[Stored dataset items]

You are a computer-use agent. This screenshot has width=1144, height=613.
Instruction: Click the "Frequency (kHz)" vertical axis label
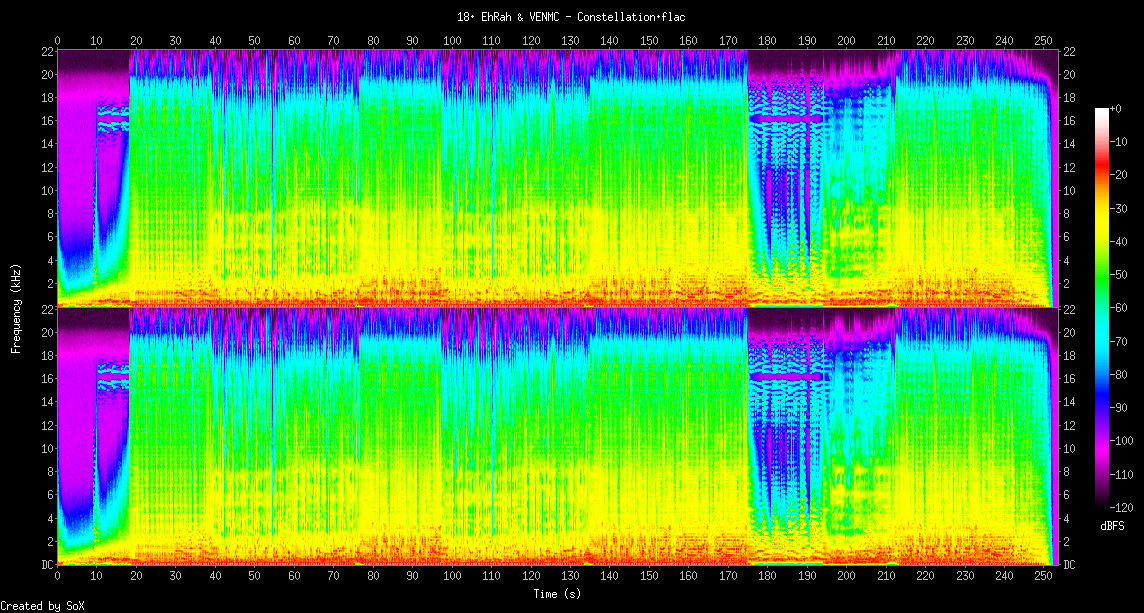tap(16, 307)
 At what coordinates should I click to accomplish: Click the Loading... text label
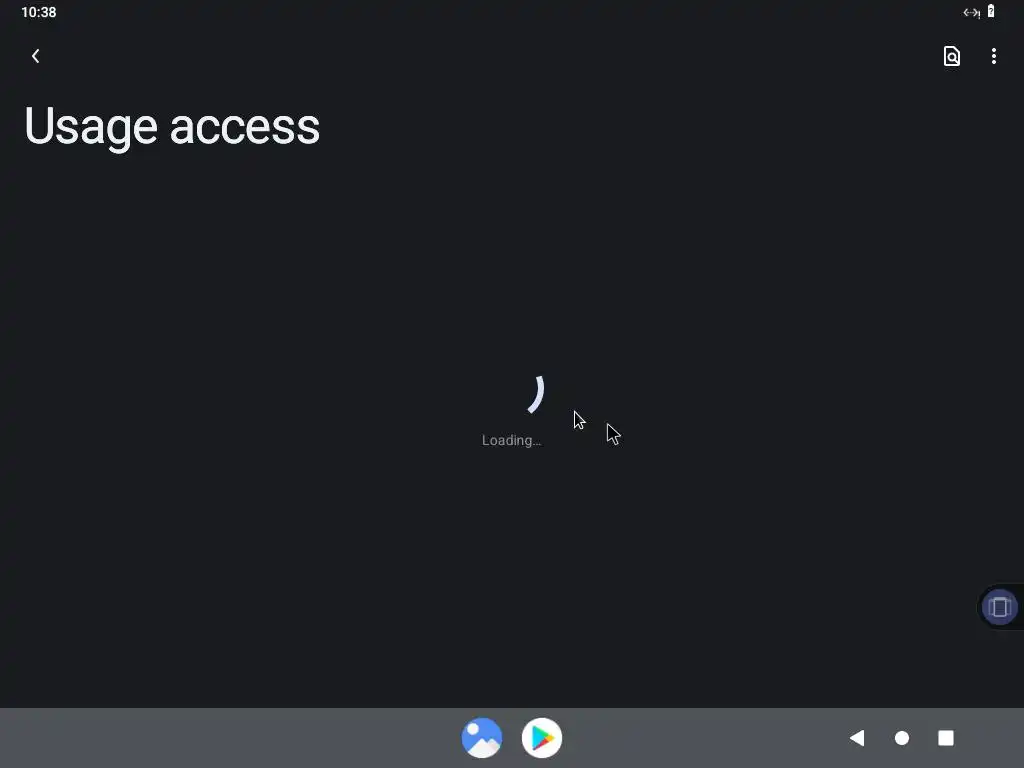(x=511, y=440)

[Exercise requirements]:
Give every entry above again, exactly, and keep all pictures out of it.

[Problem solution]:
You are a computer-use agent. This screenshot has width=1144, height=613.
Instruction: Click the "Frequency (kHz)" vertical axis label
tap(16, 307)
 At what coordinates should I click to accomplish: Click the Loading... text label
(x=511, y=440)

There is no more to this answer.